EXHIBIT D
Published on November 20, 2015
Exhibit D
DEED OF GUARANTEE AND INDEMNITY
From: |
|
Ma Xiaofeng (马肖风) |
|
|
1/F East Gate, Building No.2, Jian Wai Soho, No.39 Dong San Huan Zhong Road, |
|
|
Chao Yang District, Beijing 100022, China. |
|
|
|
To: |
|
Haitong International Financial Solutions Limited |
|
|
22/F, Li Po Chun Chambers |
|
|
189 Des Voeux Road Central |
|
|
Hong Kong |
|
|
|
Date: |
|
9 November 2015 |
Dear Sirs
Deed of Guarantee and Indemnity in favour of Haitong International Financial Solutions Limited
In consideration of Haitong International Financial Solutions Limited (Haitong) agreeing to enter into the Swap Agreement (including a Confirmation to the Swap Agreement) dated 6 November, 2015 and the Security Agreement dated 9 November, 2015, each with Joingear Limited (the Counterparty) (collectively, the Transaction Documents) and the transactions contemplated therein, I, Ma Xiaofeng (马肖风), holder of the passport of Peoples Republic of China (number G46376524), of 1/F East Gate, Building No.2, Jian Wai Soho, No.39 Dong San Huan Zhong Road, Chao Yang District, Beijing 100022, China. (the Guarantor), refer to all monies (in whatever currency denominated), indebtedness, liabilities and obligations of every kind and description whatsoever due owing deliverable or incurred from time to time, whether present or future, liquidated or unliquidated, actual or contingent, sole or joint, several or otherwise by the Counterparty to Haitong at any of its offices anywhere under the Transaction Documents (the Counterpartys Obligations). For the avoidance of doubt, this Deed is the Deed of Guarantee comprising the Credit Support Documents in relation to Party B as referred to in paragraph 2 of the Swap Agreement.
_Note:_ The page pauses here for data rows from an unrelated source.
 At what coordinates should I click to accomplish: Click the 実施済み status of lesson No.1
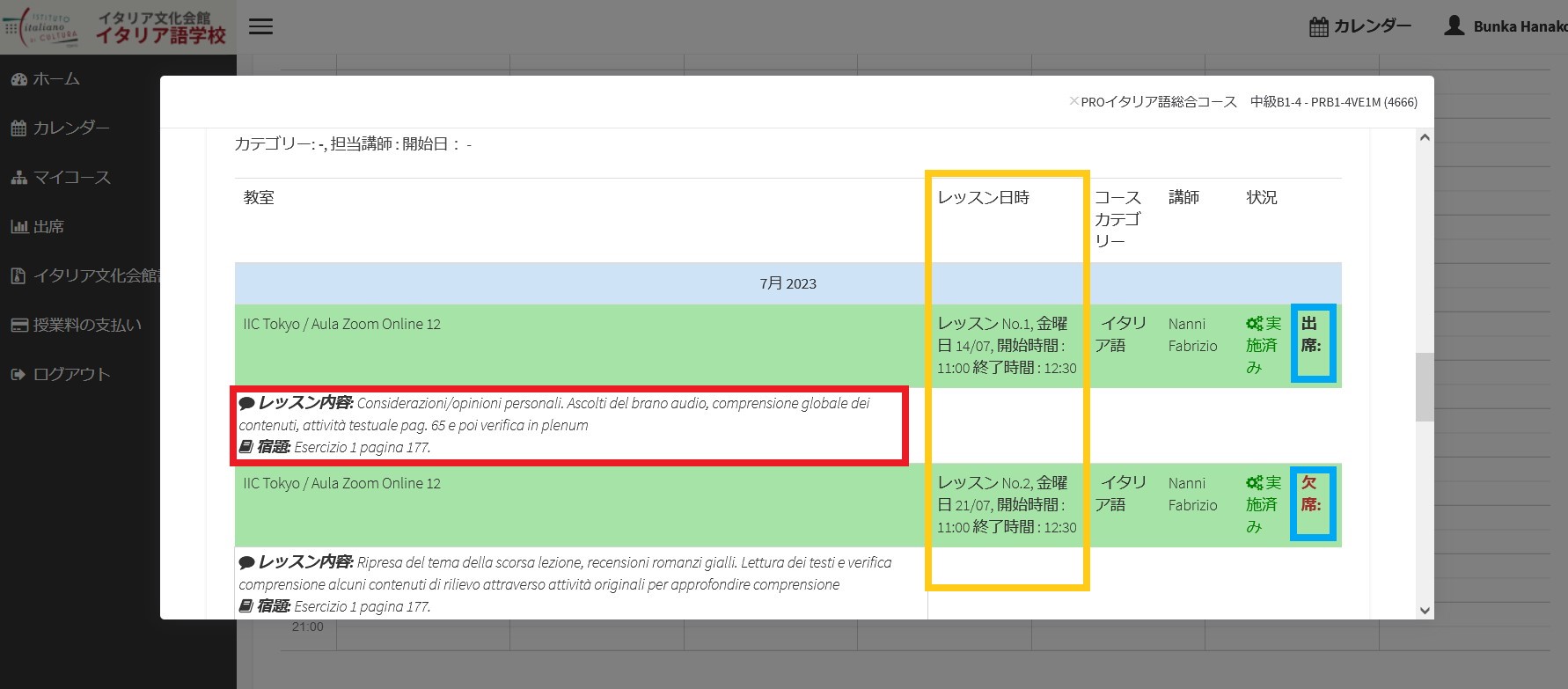click(x=1264, y=345)
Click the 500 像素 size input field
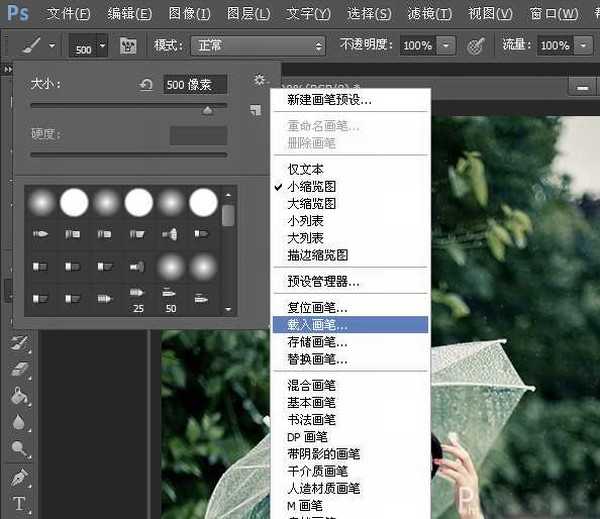 click(195, 86)
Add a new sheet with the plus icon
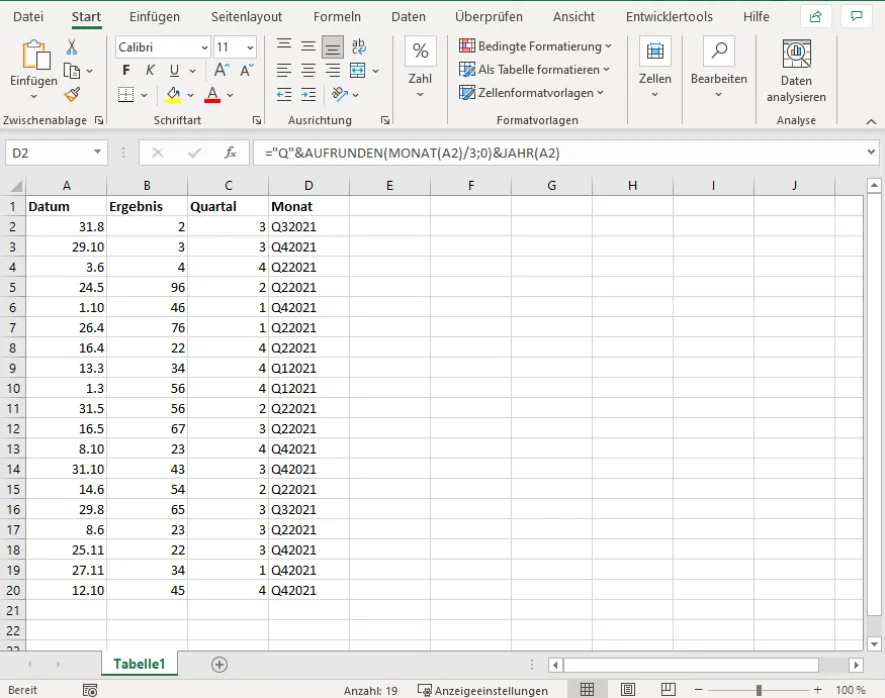The width and height of the screenshot is (885, 698). pos(219,664)
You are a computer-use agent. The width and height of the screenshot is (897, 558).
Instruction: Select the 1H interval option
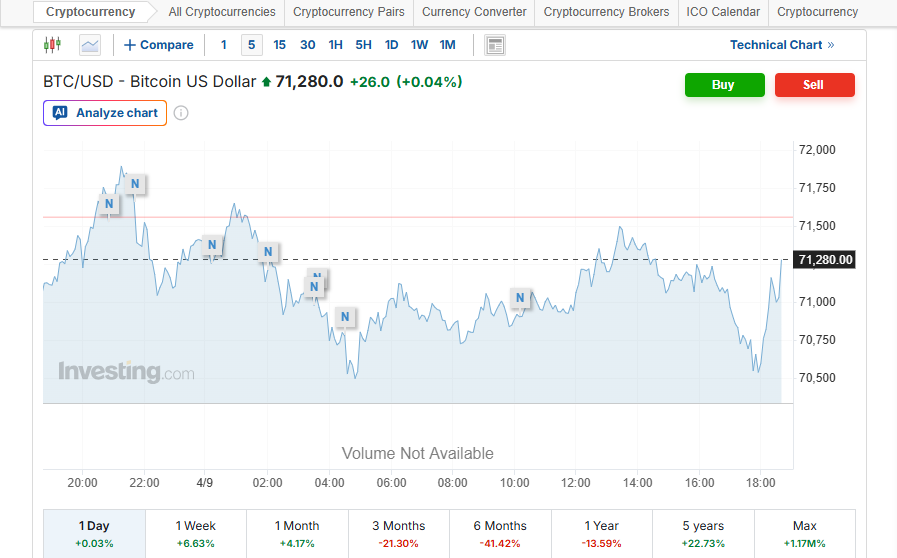335,45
1. The Guarantor as primary obligor unconditionally and irrevocably:
(1) guarantees to Haitong by way of continuing guarantee the due and punctual payment of all amounts payable and the due and punctual delivery of all property deliverable, by the Counterparty pursuant to the Counterpartys Obligations;
(2) (as a separate and independent obligation) undertakes that, if and to the extent that the Counterparty fails to make any payments and/or deliveries, as and when the same become due pursuant to any of the Counterpartys Obligations, the Guarantor will on demand pay to Haitong all amounts or, as the case may be, make deliveries to Haitong of the relevant property; and
(3) (as a further separate and independent obligation) undertakes to indemnify Haitong in full on demand against all principal, interest, commissions, fees, charges, losses, damages, costs, expenses, compensations, taxes, duties and any and all other amounts suffered or incurred by Haitong arising from or in connection with (i) any of the Counterpartys Obligations being or becoming void, voidable, unenforceable, illegal or invalid; (ii) the failure of the Counterparty fully and promptly to perform any of the Counterpartys Obligations; or (iii) the enforcement of this Deed.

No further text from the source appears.